Casting, dross

fuzz

Regular
Rating - 100%
32   0   0
Location
Lower mainland
Melted a bunch of stick-on WW.
Apparently, 98lead +-2% tin.
Dross forms like crazy. From low to high temps. Immediately after fluxing.
How do I keep that juicy tin in the melt?
Dwayner
 
You mean dross like you throw away or the skin that sort of forms on the top after fluxing?

I'm not an old pro at casting/smelting so take what I do with a grain of salt. I melt all my wheel weights and skim all the clips and garbage. Give it a stir, throw in flux material, stir, enjoy the fire. Stir and skim any crap off that gets turned up. When going to cast, melt lead, flux, stir and skim crap off.

Good enough for the girls I roll with.:) I don't think the layer on top matters after this, IIRC it's a reaction to air.
 
It's still in there. What you're seeing is dirt, burnt sticky stuff, burnt flux, and oxidized lead. Yes, there will be a small amount of tin in there, but not enough to make the slightest difference. The tin in the alloy is in solution, not suspension. If you can figure out how to get tin to separate from lead in a simple melting pot, I guarantee you, you'll be a rich man.
 
Thanks folks.
I misread some reputable sites, the dross is oxides of tin and lead, as you folks stated. Im gunna skim the hell out of it all.
Thanks
Dwayner
 
Fuzz, skimming the hell out of it all (past the initial skim, and a check for zinc or steel parts in the mix) is a bad waste of material.

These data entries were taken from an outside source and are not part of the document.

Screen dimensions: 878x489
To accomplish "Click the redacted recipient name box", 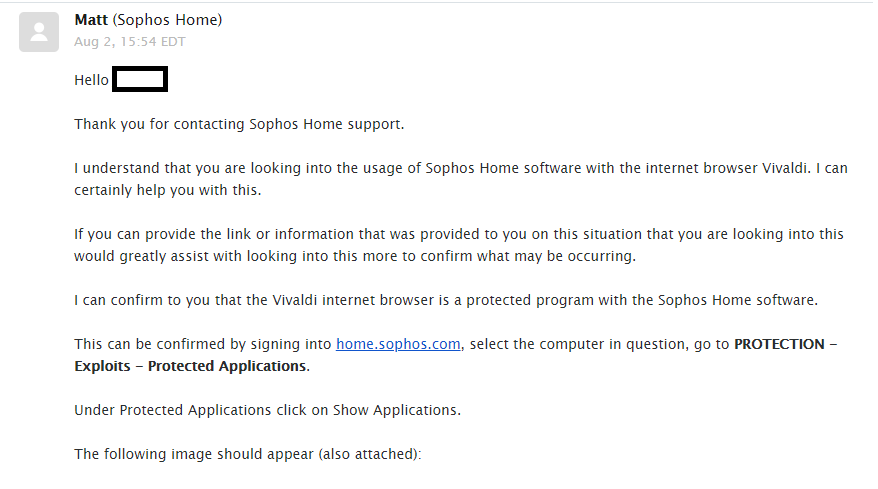I will [140, 80].
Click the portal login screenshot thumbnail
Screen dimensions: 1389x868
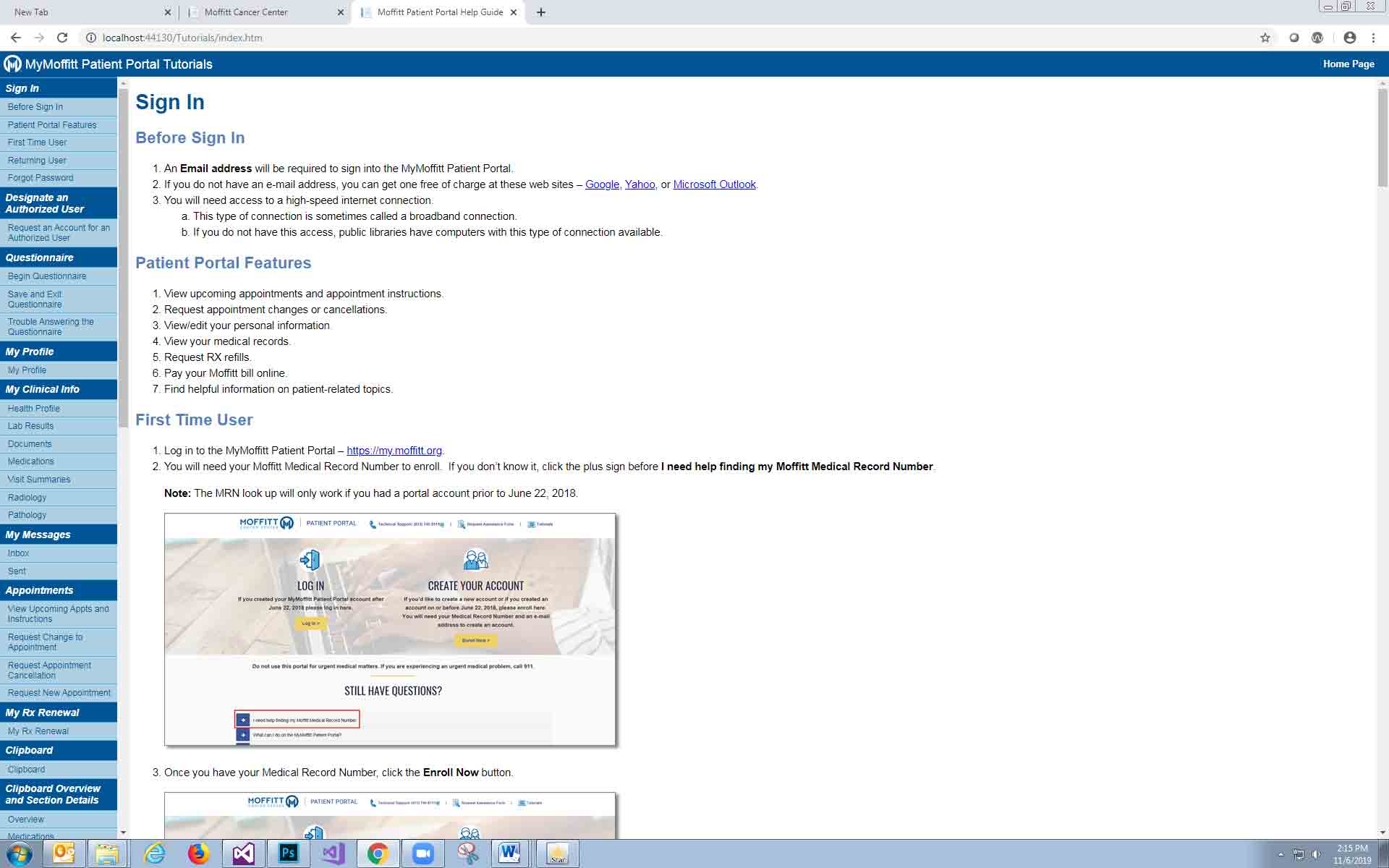tap(390, 629)
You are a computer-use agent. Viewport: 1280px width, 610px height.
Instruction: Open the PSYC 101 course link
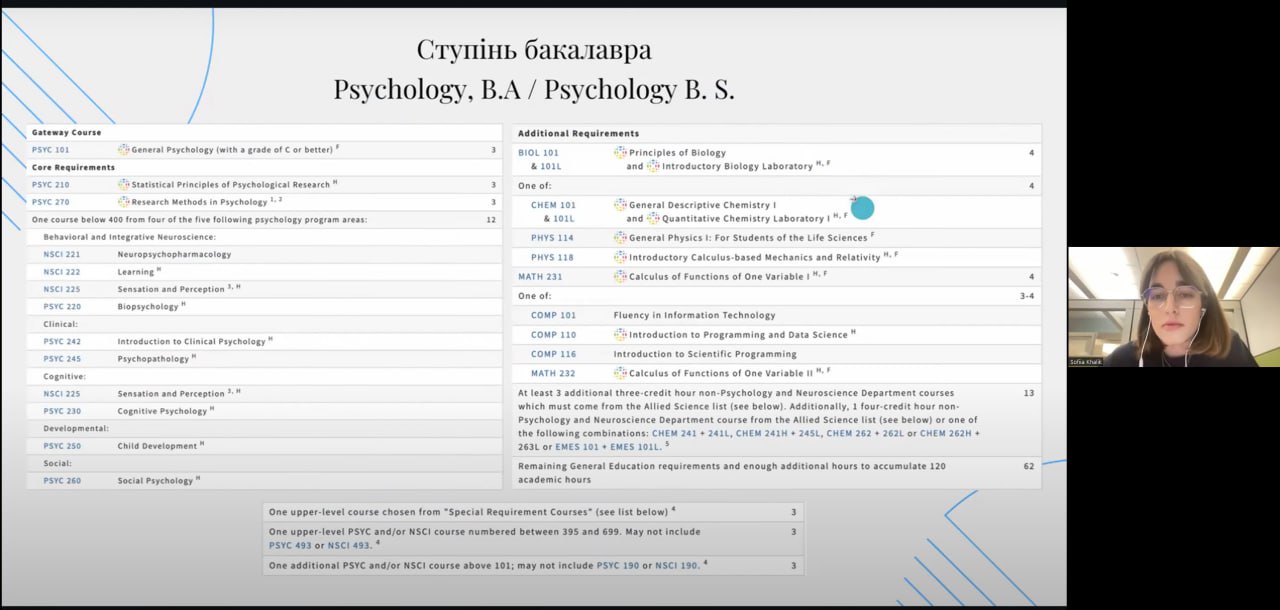click(x=50, y=150)
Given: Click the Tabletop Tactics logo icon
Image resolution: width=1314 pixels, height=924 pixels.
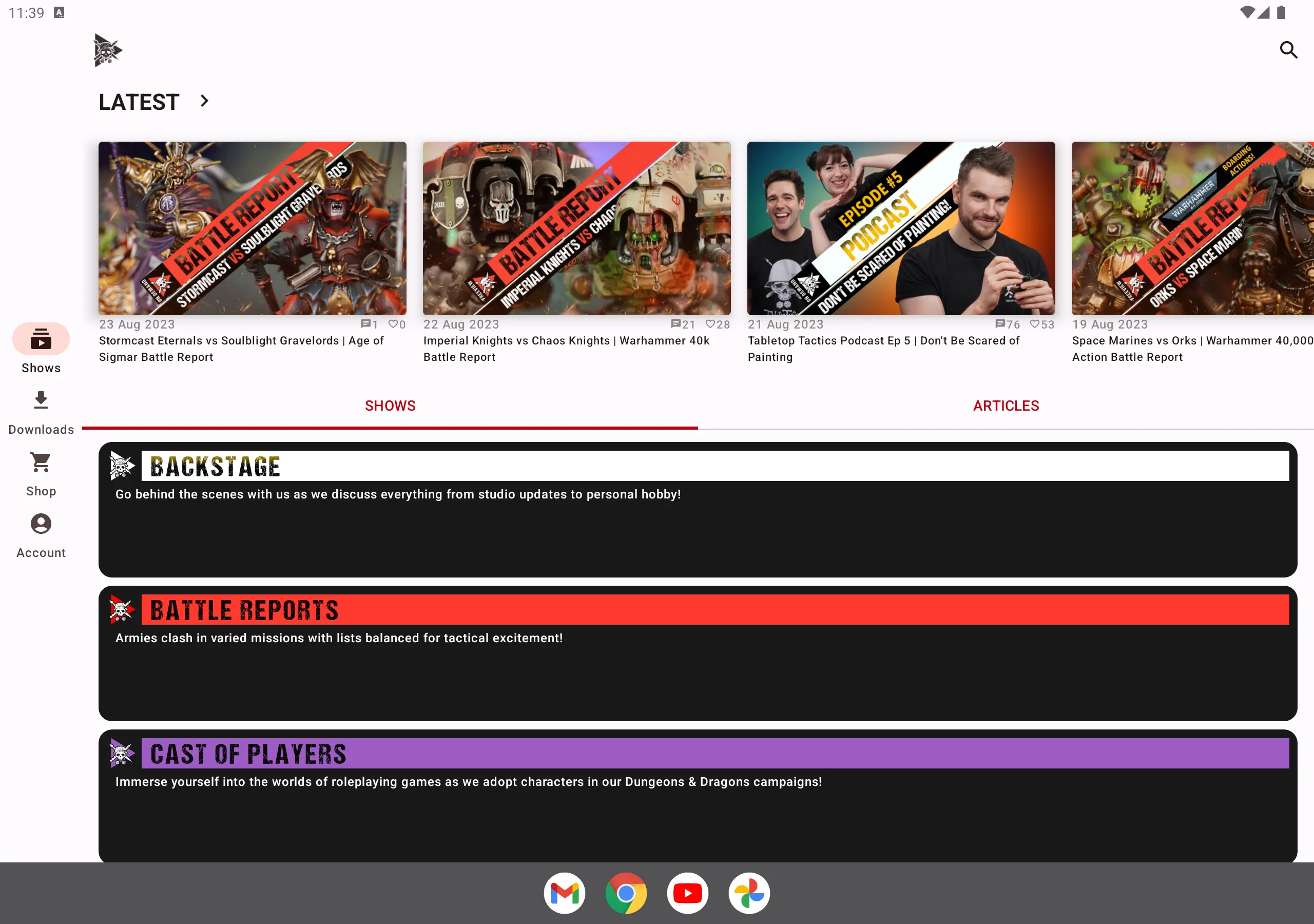Looking at the screenshot, I should [x=107, y=49].
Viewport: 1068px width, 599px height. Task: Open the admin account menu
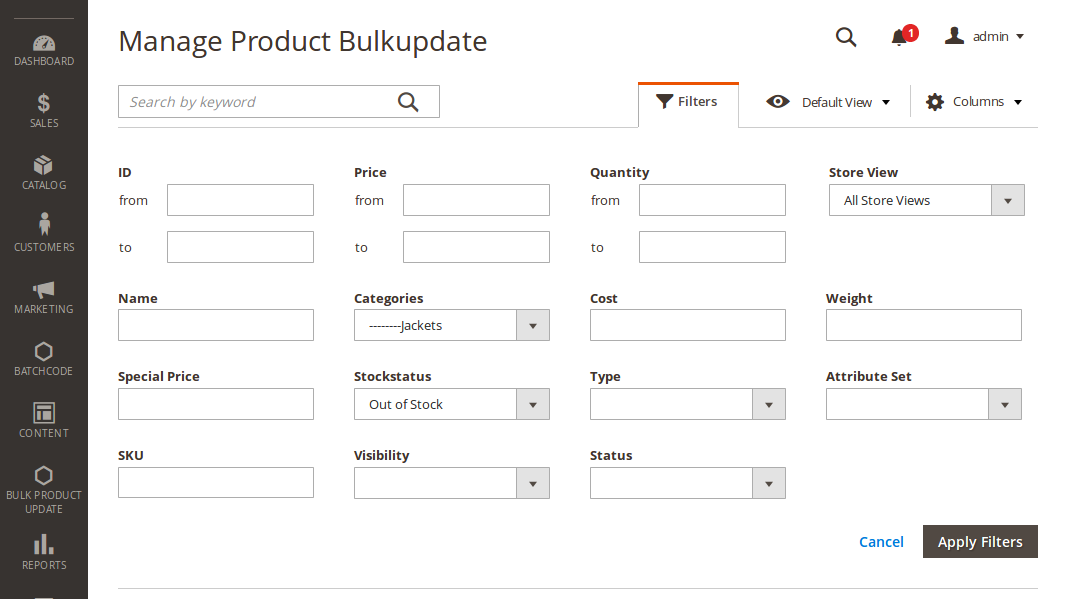tap(985, 37)
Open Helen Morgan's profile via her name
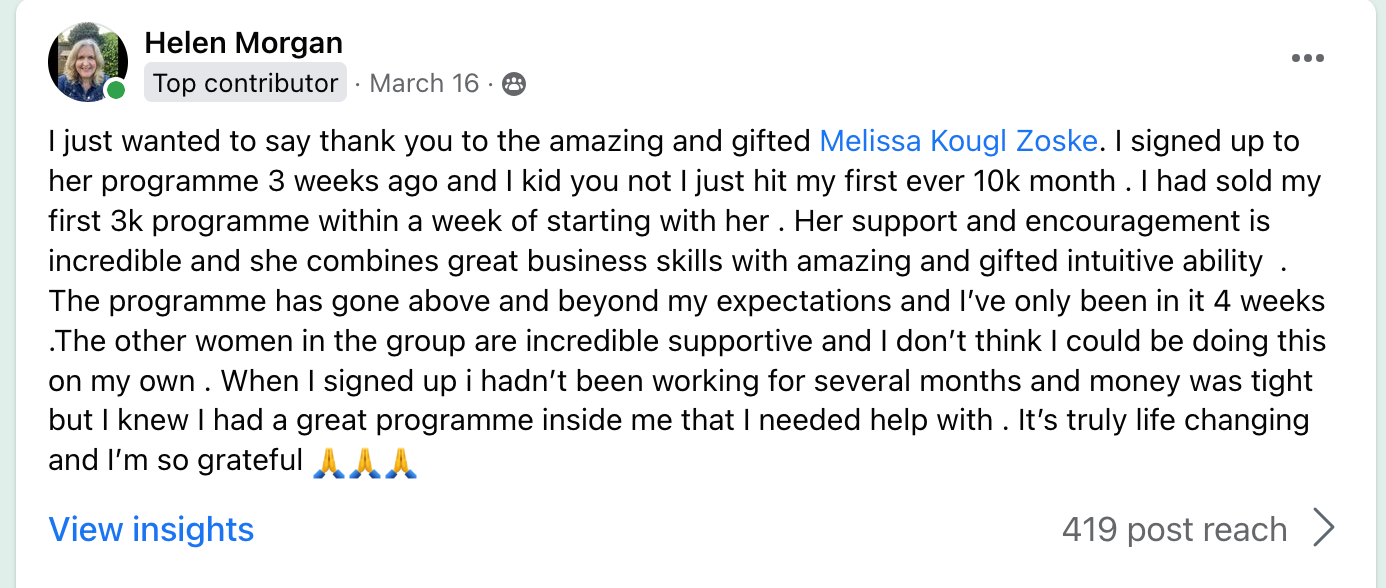The width and height of the screenshot is (1386, 588). (243, 43)
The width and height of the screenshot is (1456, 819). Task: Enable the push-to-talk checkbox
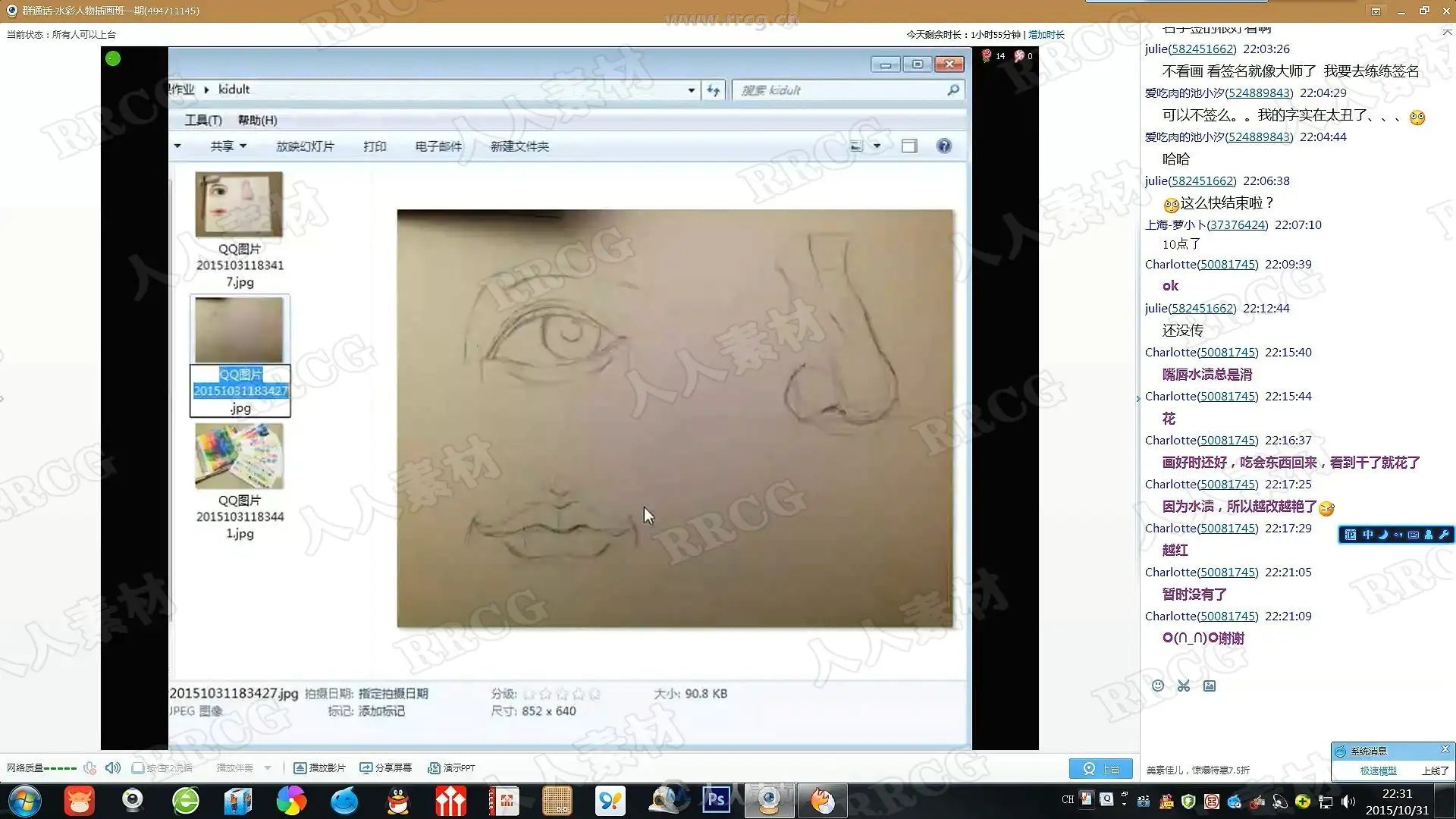tap(138, 768)
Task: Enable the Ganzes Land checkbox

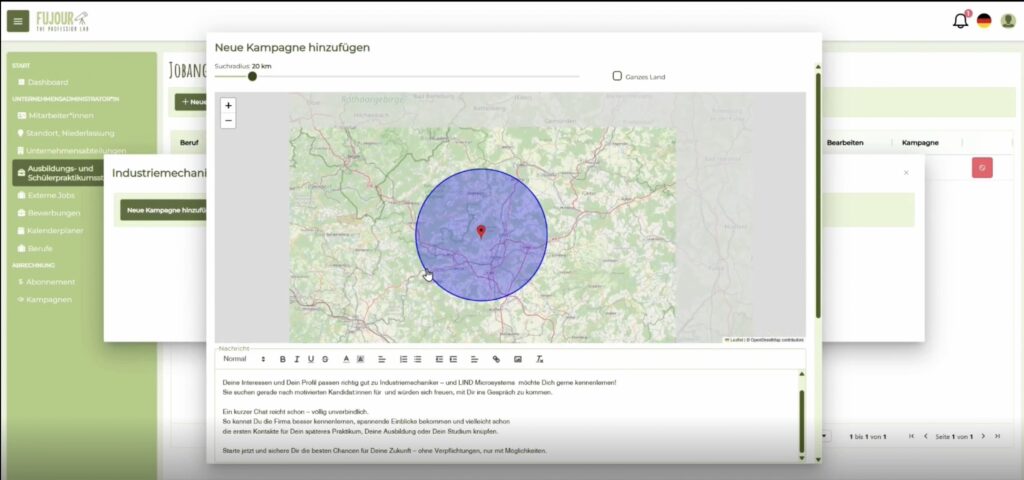Action: point(617,76)
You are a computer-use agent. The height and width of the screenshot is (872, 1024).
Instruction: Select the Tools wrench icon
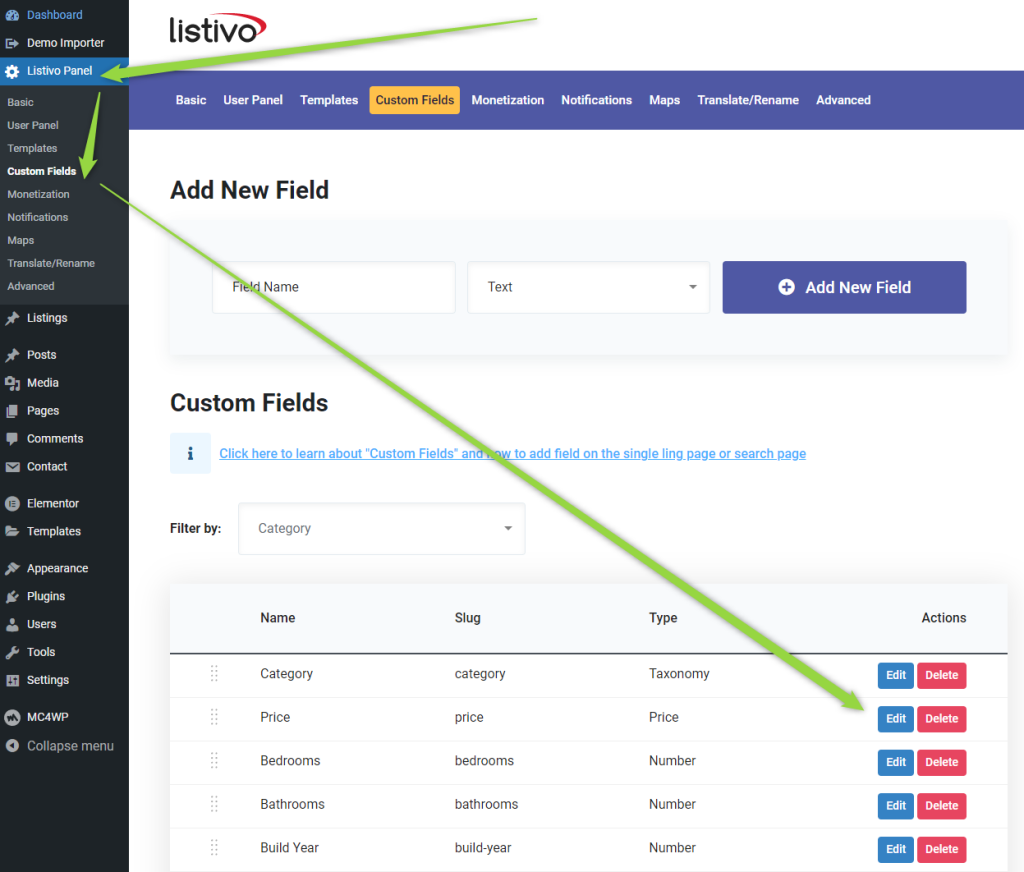(x=11, y=651)
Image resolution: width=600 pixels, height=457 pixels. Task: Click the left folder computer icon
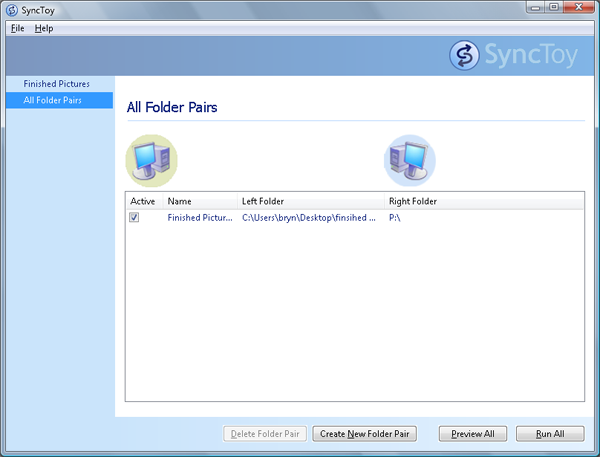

Leave the oxide skin on - this is why melt pots pour from the BOTTOM, where the metal is unoxidized for the most part. Think of it as 'high-temp plastic wrap' that keeps the rest of your lead 'fresh'.

If you're ladle-dipping, all you need to do is break a small hole in the skin and ensure you don't capture any dross in the actual pour. Hanging off the ladle - fine. Inside the mold - not fine.

Once it forms, the oxidation (for the most part) stops. If you keep skimming, you're just re-exposing your alloy to further oxidation... and throwing out much more lead/tin than you have to!

YMMV, but chemistry is sort of my 'thing'.

-M
 
Thanks folks.
I get a 2.5%+ wt. variance with the bullets dropped from this alloy. Twice as much then from roofing lead and clip-on WW. This made me wonder aboot the dross content.
Ill poke a hole next batch, as directed
 
Are you top-ladling, or bottom-pouring? I assume top-ladling... if so, right after you skim, give the batch a gentle stir and that might help a bit too.